Quote everything from the line containing "The width and" down to the line containing "center [580, 63].", both lines included, and leave the pictures out of your answer.

* RECORDED INFORMATION
BEGIN

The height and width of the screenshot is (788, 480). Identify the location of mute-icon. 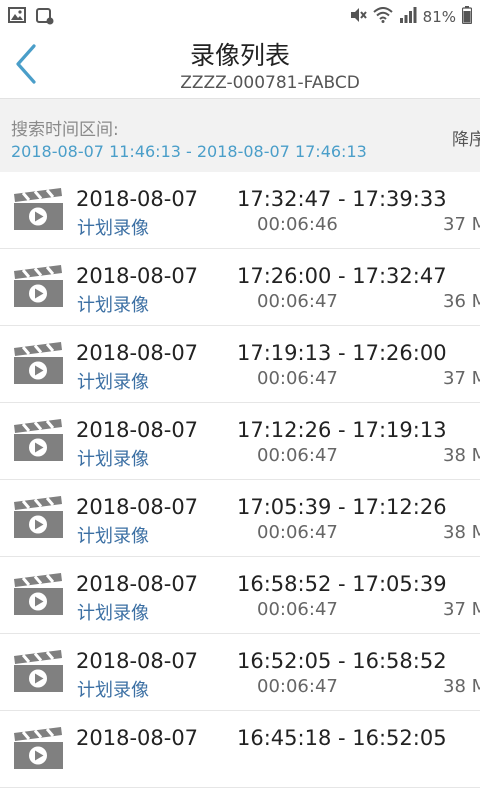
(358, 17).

END
BEGIN

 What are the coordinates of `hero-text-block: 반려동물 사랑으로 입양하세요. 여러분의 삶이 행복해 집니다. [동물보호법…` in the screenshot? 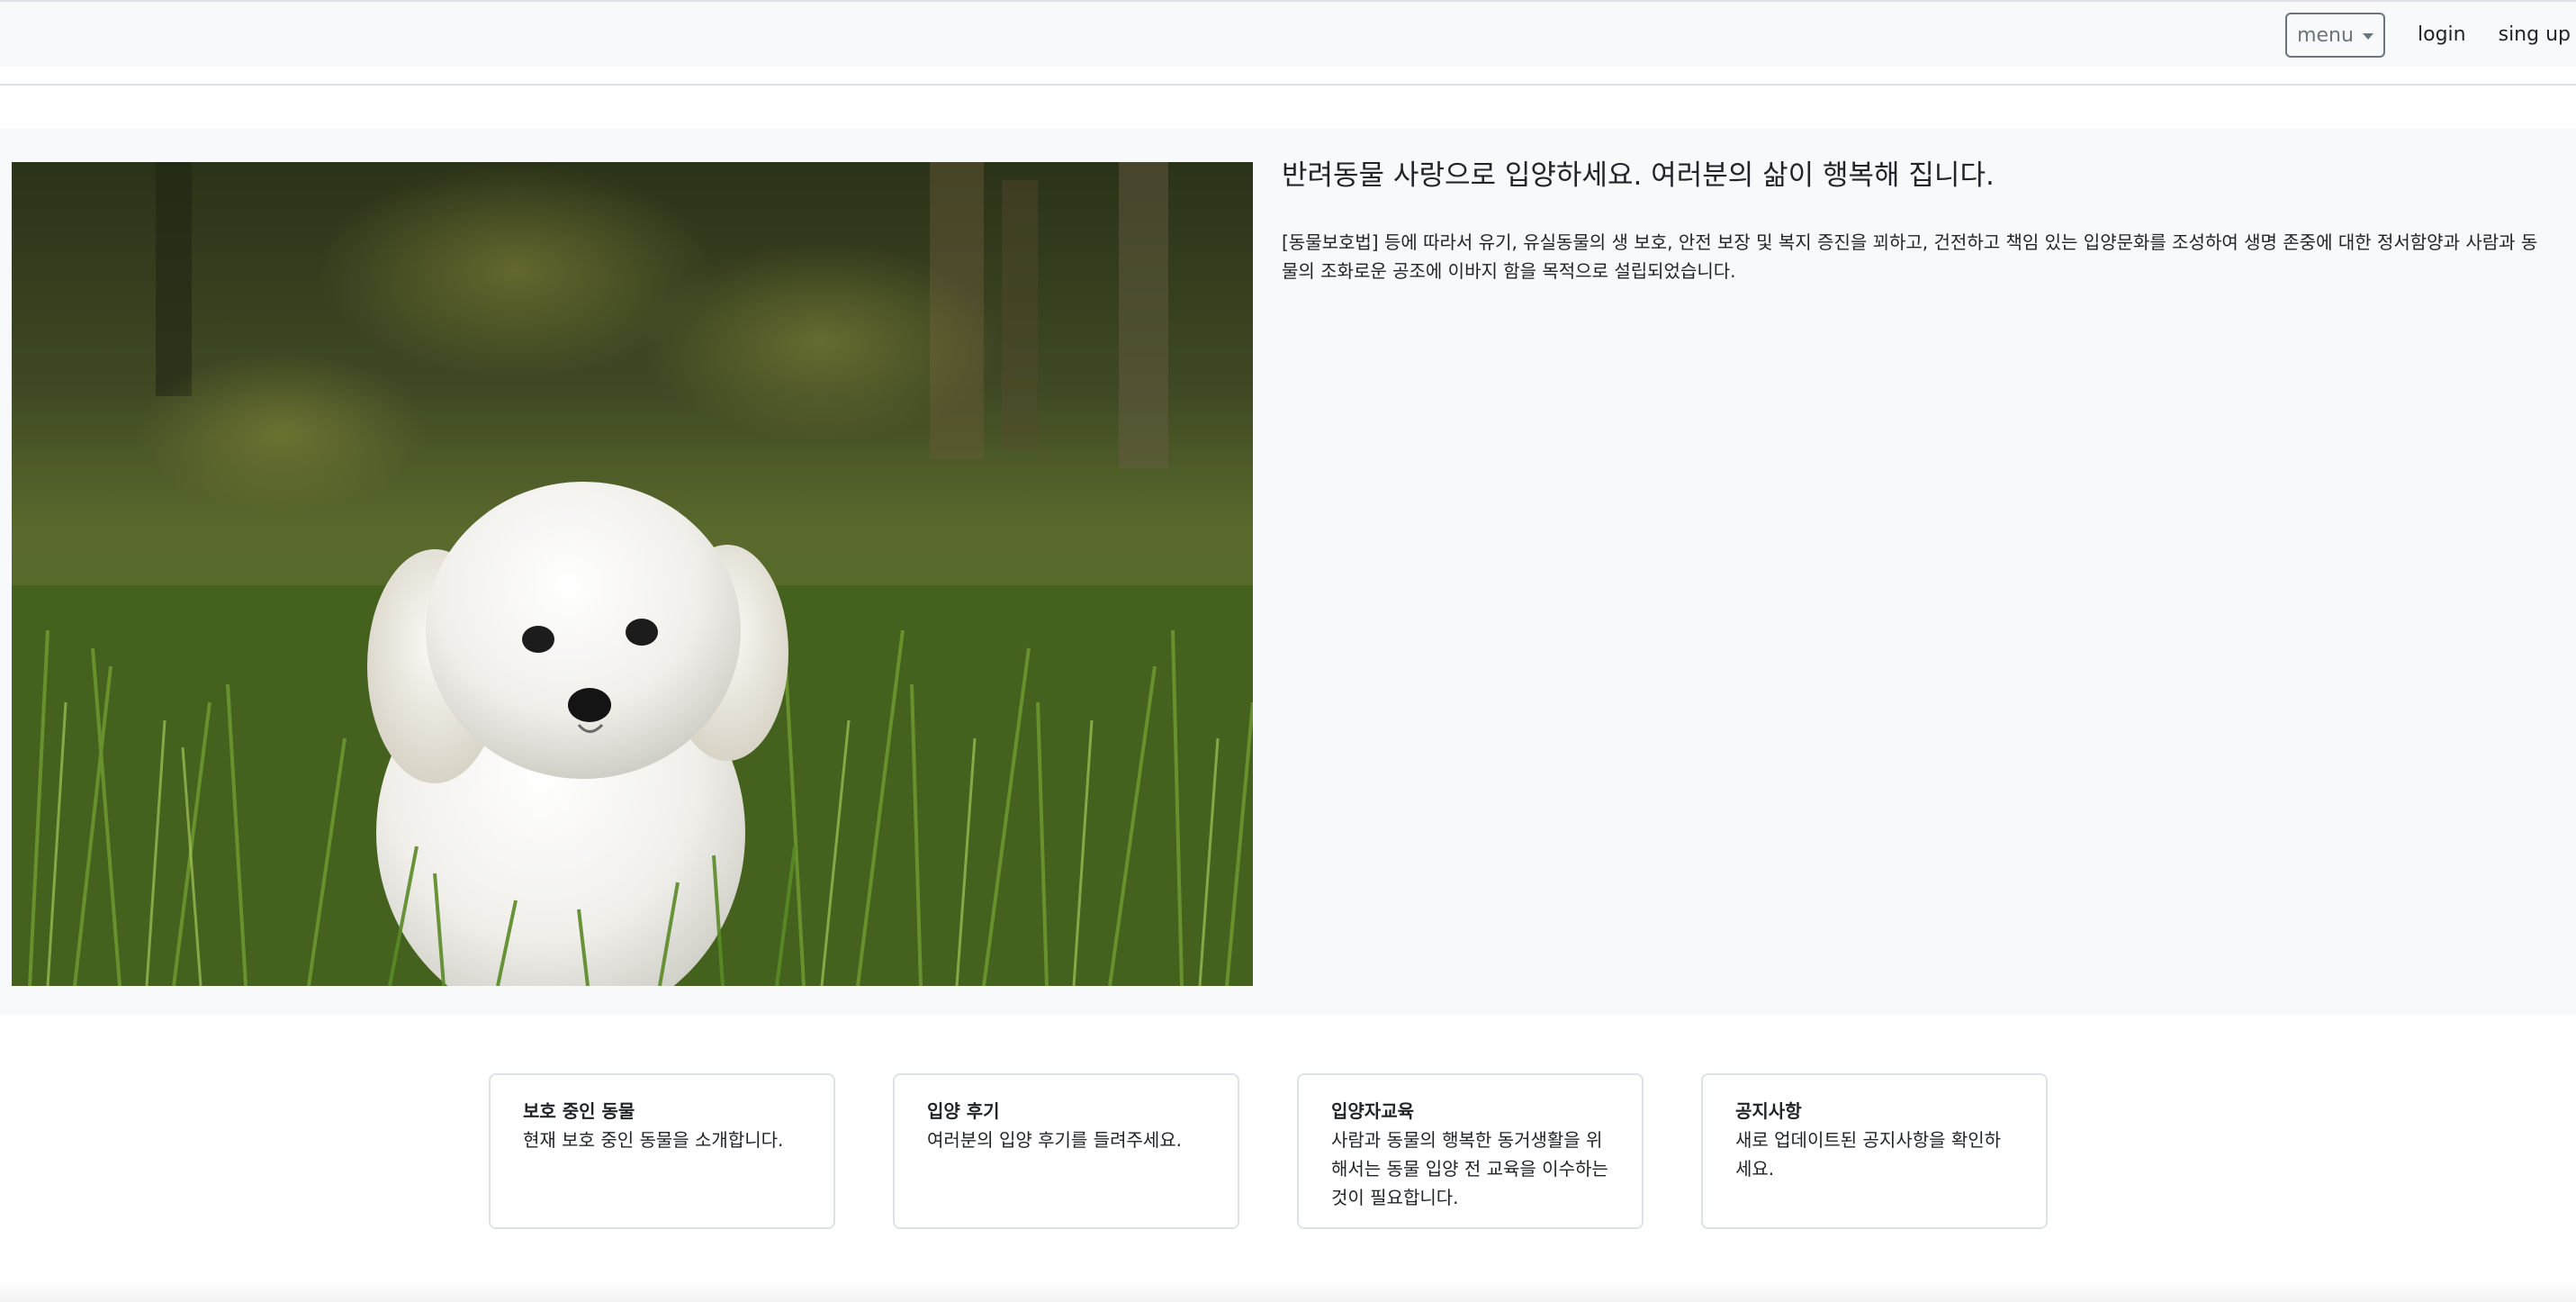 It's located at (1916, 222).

END
BEGIN

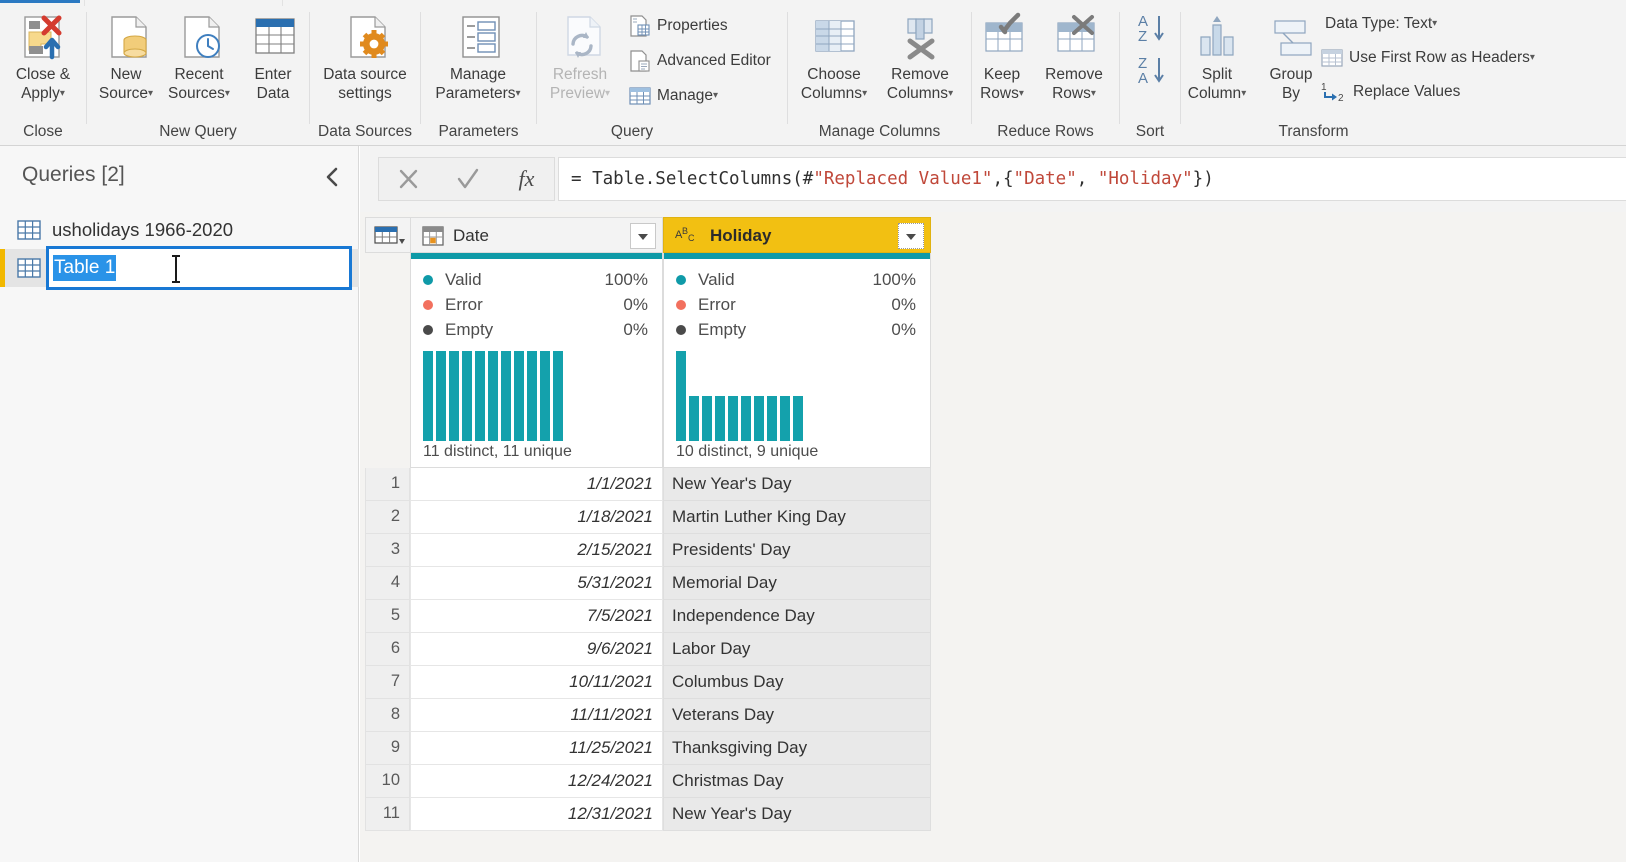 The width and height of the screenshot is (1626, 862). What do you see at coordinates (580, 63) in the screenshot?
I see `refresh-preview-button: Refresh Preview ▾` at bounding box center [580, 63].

END

* RESPONSE TO THE EXERCISE
 The width and height of the screenshot is (1626, 862). What do you see at coordinates (580, 63) in the screenshot?
I see `refresh-preview-button: Refresh Preview ▾` at bounding box center [580, 63].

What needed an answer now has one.